Looking from the stairwell of Centaurs' Hall onto the distant Vintage Village.



     To visit Vintage Village in Second Life, type Verdigris into Search. It will land you in the middle of the sim. Above is a high wooden bridge that links Vintage Village with Centaurs’ Hall. 





XXX

Tuesday, January 27, 2015

THE PAPER TOWER STUDIO IS MELTING

The organic skin now draping the facade of the Paper Tower Studio (seen on right).
Looking through the dark glass paved ground, you can see the supporting pillars below,
some ocean, and some garden.



     To remove all but the supporting pillars of the Studio of Builds… or not. This is a question I’ve been contemplating for several weeks. The location of this dominant and ancient build is at the very heart of Accentaury. If the upper story were to be sunk into the sea, leaving the ruins of the pillars below, a fine garden could grow over the space, opening up a vista onto nature. I visualize how refreshing an open sweep of field with or without trees could be. Yet, the historical presence of the arena, and its glass bottom floor looking onto the corridor and the ocean below, is a signature feature of the sim, and has been since early 2010. Just in aesthetic terms, which would fit the experience of visiting ACC Alpha the best? A sweeping garden leading up to the city, or the eccentric architectural arena that already exists there?

     Last night, I decided to experiment with a compromise. I temporarily uplifted two of the pavilions from the arena into the sky to get them out of the way, then set down mesh organic bridges I’d made for the purpose. The style was so contrary to anything else on the sim that I scrapped that idea entirely, and lowered the pavilions back in place. But the organic look, which is already present to some degree in the arena, could be pushed further. Since working on my CITY INSIDE OUT at LEA, I’ve been ‘growing’ my eroded sandy buildings for a look with a melting surface. Why not try out that technique on a building that already stands on the square.  I sculpted a mesh for the walls and fit them over the Paper Tower Studio building. The style merges well with the surroundings, and reinforces the look of sand castles lapped by the tide. Standing before the building, one may wonder how long it can withstand the elements.

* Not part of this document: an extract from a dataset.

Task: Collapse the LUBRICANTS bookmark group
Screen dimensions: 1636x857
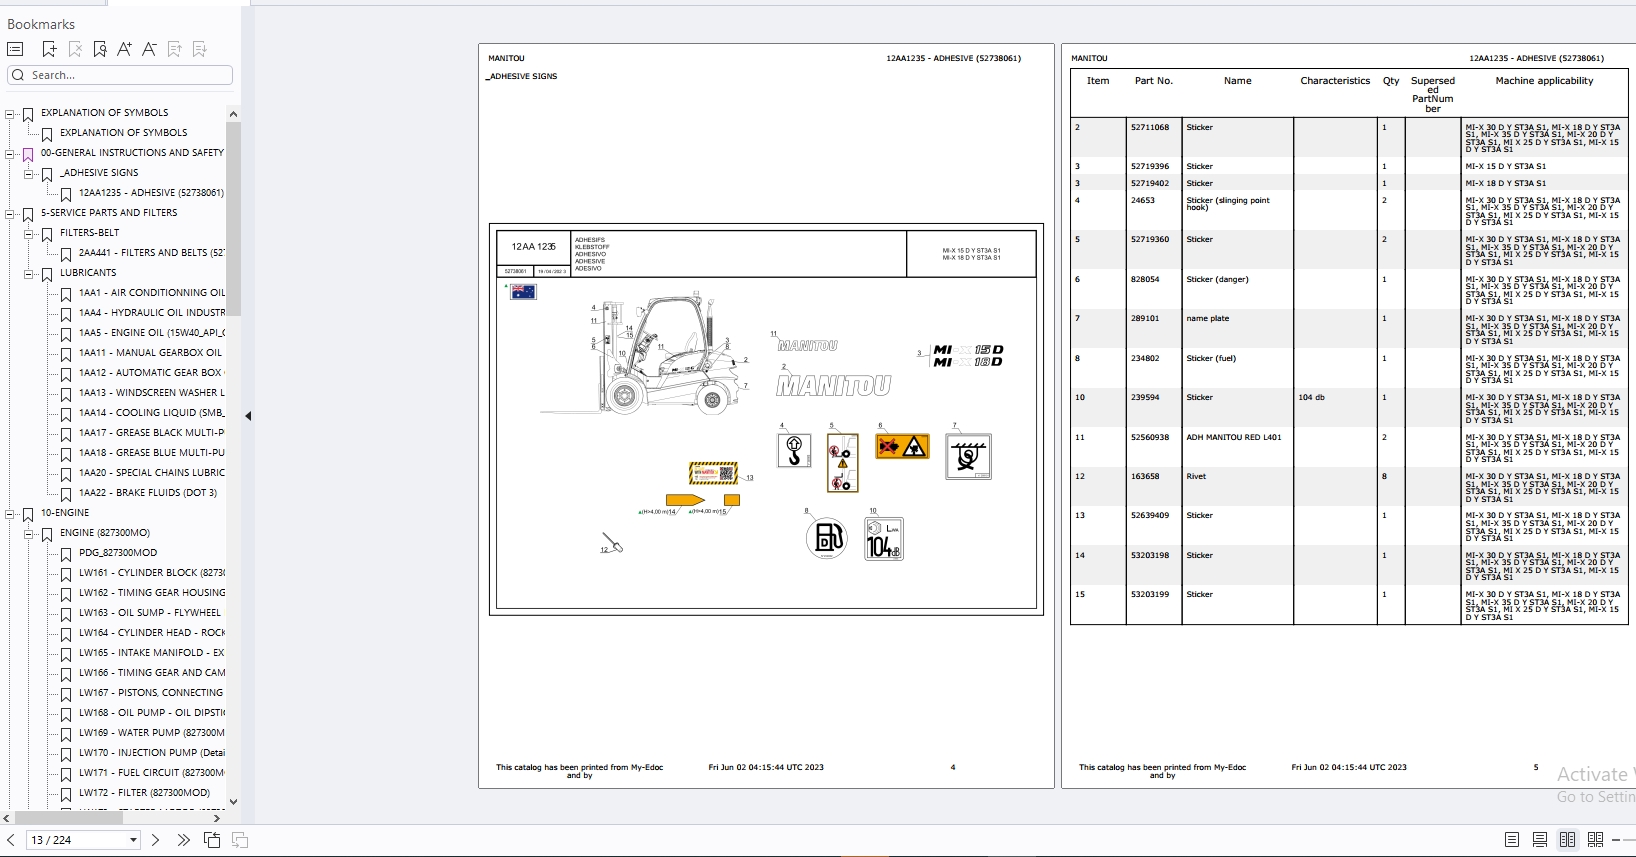Action: [29, 273]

Entrance of the Paper Tower Studio


     These pavilions on the Paper Tower Court are officially part of the museum complex. Even though three of the four have been emptied of any objects, and their walls made translucent so visitors get good views onto the city and/or gardens beyond, the largest of the pavilions (Paper Tower Studio) still hosts a small exhibit within its walls. The main entry to that pavilion displays an artwork by Bamboo Barnes of my LEA installation “Paper Observatory” from last year. This is more than a photographic record of the exhibit, for Bamboo worked it into her own artistic statement by virtue of the composition, color and texture.  It serves not only as a focal artwork for the arena, but also as a glimpse into its history. The Paper Observatory exhibit at LEA was the precursor of the current Paper Tower Court seen today at ACC Alpha.
    

     My intention is to keep refining this organic look in the Court. Will it ever be replaced by a garden? If I knew the answer to that now, it would remove the unpredictable, which itself engages my enthusiasm.